(Stored items)

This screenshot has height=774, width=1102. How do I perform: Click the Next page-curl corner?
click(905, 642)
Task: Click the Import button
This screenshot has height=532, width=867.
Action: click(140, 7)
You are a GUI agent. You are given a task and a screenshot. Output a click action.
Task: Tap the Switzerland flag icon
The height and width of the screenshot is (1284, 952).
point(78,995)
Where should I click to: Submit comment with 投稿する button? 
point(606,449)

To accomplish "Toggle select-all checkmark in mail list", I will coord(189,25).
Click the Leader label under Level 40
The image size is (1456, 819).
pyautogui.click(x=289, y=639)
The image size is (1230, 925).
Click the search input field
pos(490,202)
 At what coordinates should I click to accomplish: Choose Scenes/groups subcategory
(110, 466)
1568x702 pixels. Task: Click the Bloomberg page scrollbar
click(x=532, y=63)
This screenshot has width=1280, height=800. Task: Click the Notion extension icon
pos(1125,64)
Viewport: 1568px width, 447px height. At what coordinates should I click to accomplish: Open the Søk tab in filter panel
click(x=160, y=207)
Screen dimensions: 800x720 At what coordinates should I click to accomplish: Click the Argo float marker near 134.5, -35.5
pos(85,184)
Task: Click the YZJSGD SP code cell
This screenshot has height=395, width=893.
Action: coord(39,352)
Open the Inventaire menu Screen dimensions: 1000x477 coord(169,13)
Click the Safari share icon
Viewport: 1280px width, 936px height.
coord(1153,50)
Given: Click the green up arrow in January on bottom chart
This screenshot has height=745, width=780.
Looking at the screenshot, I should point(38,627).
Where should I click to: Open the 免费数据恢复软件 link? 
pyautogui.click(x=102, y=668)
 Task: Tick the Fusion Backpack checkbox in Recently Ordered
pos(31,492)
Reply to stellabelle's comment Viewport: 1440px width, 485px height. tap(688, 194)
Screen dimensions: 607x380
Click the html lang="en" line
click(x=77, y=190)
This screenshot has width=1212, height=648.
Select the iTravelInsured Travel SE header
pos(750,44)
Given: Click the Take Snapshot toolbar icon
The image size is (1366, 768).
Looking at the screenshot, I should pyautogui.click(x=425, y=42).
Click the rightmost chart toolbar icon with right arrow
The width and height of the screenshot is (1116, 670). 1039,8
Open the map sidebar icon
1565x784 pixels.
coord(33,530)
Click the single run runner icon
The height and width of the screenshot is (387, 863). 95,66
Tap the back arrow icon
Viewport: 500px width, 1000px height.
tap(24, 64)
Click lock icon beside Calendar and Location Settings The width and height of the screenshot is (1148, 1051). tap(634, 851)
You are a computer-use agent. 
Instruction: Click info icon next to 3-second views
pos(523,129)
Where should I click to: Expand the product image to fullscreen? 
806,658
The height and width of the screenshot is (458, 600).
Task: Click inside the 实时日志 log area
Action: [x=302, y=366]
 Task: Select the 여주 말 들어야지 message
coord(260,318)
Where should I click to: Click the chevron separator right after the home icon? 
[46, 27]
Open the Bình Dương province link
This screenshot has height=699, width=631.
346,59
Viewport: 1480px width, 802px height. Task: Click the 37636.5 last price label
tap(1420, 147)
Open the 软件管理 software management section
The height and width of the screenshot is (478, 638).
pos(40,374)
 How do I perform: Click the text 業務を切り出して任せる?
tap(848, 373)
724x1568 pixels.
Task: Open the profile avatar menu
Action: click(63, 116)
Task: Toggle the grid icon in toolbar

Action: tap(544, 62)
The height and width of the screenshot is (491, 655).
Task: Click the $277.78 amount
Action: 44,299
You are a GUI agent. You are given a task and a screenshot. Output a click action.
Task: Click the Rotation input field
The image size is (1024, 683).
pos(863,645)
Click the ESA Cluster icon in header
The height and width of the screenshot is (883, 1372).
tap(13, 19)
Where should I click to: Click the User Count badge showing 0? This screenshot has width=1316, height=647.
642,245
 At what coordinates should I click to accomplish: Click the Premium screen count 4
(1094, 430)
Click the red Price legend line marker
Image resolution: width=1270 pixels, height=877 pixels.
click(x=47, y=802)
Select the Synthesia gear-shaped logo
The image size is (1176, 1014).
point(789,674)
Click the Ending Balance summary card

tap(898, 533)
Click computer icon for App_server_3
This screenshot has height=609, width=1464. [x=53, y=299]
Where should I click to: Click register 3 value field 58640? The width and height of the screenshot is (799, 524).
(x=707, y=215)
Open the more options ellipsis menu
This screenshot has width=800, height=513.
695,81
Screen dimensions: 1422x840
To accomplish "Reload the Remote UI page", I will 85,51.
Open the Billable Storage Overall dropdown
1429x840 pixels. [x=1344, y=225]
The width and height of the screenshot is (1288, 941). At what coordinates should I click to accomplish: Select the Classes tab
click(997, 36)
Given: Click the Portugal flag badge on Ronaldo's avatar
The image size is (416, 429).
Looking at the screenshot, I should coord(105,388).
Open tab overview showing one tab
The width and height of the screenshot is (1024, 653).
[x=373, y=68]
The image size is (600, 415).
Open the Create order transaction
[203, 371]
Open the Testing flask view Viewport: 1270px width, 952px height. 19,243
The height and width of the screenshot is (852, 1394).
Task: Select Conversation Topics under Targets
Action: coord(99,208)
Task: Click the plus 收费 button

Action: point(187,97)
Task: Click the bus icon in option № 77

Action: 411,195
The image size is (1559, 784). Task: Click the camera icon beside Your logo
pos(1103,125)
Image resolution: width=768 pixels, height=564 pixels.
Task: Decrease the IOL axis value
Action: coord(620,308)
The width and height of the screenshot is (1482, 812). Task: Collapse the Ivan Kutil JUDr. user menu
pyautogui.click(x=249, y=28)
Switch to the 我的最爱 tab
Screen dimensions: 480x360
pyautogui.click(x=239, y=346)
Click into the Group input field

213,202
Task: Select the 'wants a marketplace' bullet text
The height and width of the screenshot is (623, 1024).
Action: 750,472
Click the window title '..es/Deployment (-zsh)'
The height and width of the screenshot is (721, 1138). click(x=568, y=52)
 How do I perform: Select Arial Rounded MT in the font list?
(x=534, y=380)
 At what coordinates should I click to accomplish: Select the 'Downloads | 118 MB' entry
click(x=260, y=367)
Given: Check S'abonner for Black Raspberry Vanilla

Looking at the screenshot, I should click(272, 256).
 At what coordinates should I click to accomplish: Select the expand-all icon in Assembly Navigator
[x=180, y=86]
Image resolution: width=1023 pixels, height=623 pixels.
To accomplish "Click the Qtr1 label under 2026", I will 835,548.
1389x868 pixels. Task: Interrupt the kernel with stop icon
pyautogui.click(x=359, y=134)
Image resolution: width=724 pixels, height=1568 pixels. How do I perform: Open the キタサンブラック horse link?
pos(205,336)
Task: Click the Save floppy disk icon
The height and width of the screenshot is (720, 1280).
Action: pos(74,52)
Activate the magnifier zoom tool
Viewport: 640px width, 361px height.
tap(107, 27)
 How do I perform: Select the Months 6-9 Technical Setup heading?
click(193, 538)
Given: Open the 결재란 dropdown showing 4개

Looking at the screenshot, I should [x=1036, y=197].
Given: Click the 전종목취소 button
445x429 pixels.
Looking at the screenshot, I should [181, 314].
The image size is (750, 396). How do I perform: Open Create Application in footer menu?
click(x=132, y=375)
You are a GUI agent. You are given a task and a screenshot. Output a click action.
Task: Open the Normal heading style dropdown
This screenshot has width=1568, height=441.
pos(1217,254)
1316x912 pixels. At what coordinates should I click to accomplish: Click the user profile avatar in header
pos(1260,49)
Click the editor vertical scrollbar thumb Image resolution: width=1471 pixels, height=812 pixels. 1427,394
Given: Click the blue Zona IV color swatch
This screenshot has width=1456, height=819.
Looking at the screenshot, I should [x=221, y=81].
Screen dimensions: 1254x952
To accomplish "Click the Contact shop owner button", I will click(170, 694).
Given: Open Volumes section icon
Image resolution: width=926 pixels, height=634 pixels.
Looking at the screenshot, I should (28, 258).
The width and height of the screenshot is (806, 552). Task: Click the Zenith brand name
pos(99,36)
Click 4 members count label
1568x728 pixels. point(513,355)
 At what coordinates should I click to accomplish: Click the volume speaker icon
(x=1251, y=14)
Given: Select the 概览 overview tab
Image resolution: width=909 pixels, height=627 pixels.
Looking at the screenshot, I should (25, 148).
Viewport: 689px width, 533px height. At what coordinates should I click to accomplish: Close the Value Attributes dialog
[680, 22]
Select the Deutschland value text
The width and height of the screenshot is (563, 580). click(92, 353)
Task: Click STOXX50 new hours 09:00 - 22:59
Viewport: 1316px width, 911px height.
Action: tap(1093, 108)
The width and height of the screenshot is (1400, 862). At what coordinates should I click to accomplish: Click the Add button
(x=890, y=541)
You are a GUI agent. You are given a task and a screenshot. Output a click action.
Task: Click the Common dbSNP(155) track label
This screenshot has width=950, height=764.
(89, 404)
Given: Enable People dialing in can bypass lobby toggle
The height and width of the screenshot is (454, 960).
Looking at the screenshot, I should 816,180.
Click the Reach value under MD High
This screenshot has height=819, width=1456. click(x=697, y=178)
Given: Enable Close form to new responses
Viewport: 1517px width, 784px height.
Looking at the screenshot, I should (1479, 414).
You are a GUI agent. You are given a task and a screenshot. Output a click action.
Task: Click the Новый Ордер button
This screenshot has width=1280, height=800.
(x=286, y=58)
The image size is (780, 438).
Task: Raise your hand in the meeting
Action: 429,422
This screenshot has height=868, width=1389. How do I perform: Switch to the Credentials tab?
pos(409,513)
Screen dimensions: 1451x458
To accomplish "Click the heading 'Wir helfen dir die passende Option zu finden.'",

Work to be completed
Above are some lines. Repeat exactly, and only, those from the line that has "Viewport: 1517px width, 784px height." through the line that has "Task: Click the Новый Ордер button".

Exercise result
Viewport: 1517px width, 784px height.
Looking at the screenshot, I should (1479, 414).
You are a GUI agent. You are given a task and a screenshot. Output a click action.
Task: Click the Новый Ордер button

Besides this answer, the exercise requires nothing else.